-- begin Material supplied --

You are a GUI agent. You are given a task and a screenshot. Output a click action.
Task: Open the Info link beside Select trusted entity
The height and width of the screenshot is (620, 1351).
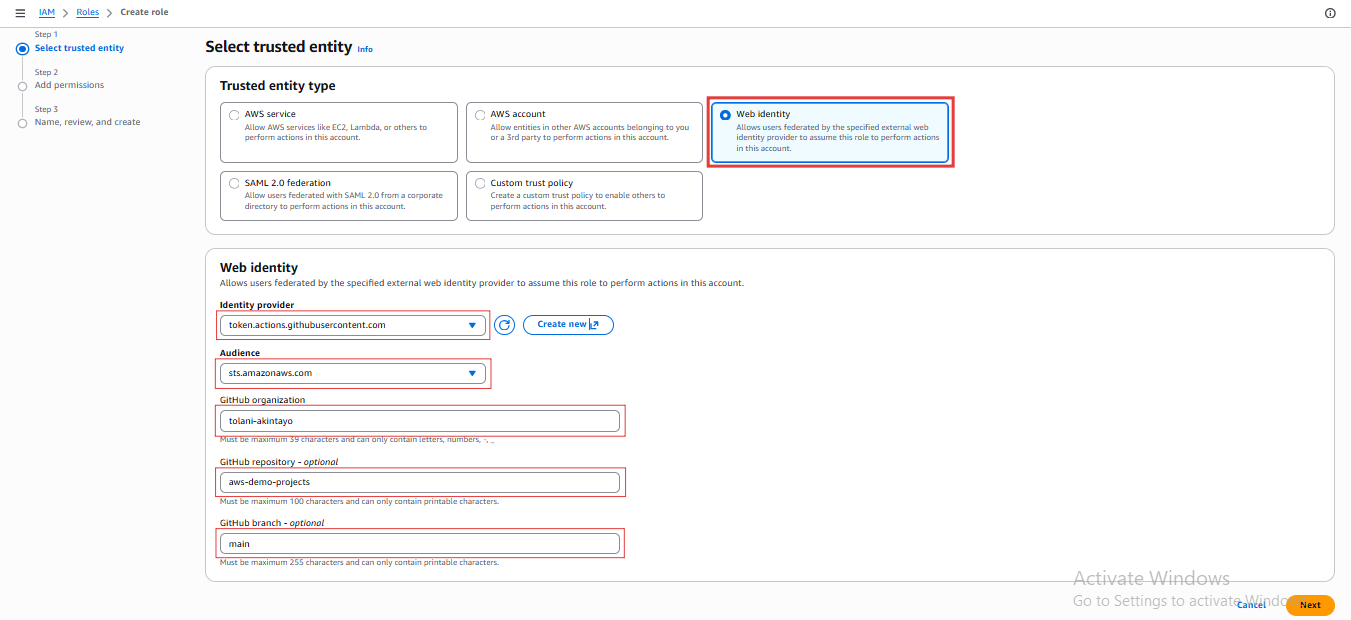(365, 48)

-- end Material supplied --
-- begin Material supplied --

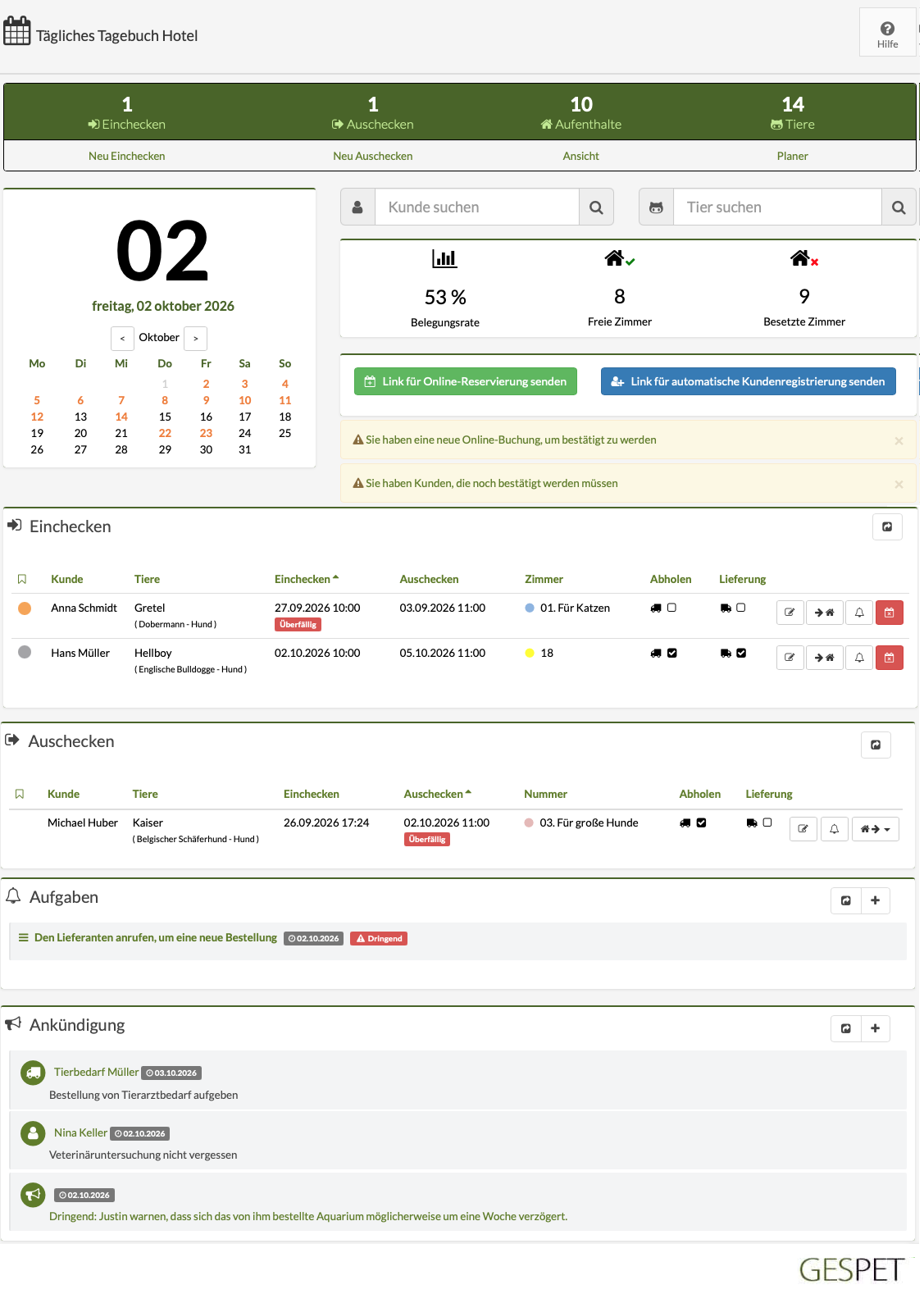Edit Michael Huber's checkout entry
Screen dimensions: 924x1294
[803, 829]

-- end Material supplied --

**Your objective:** Copy out every line in the rows above that contains "screenshot", matching case exactly.

**Complete response:**
You are a GUI agent. You are given a task and a screenshot. Output a click action.
The height and width of the screenshot is (620, 1351).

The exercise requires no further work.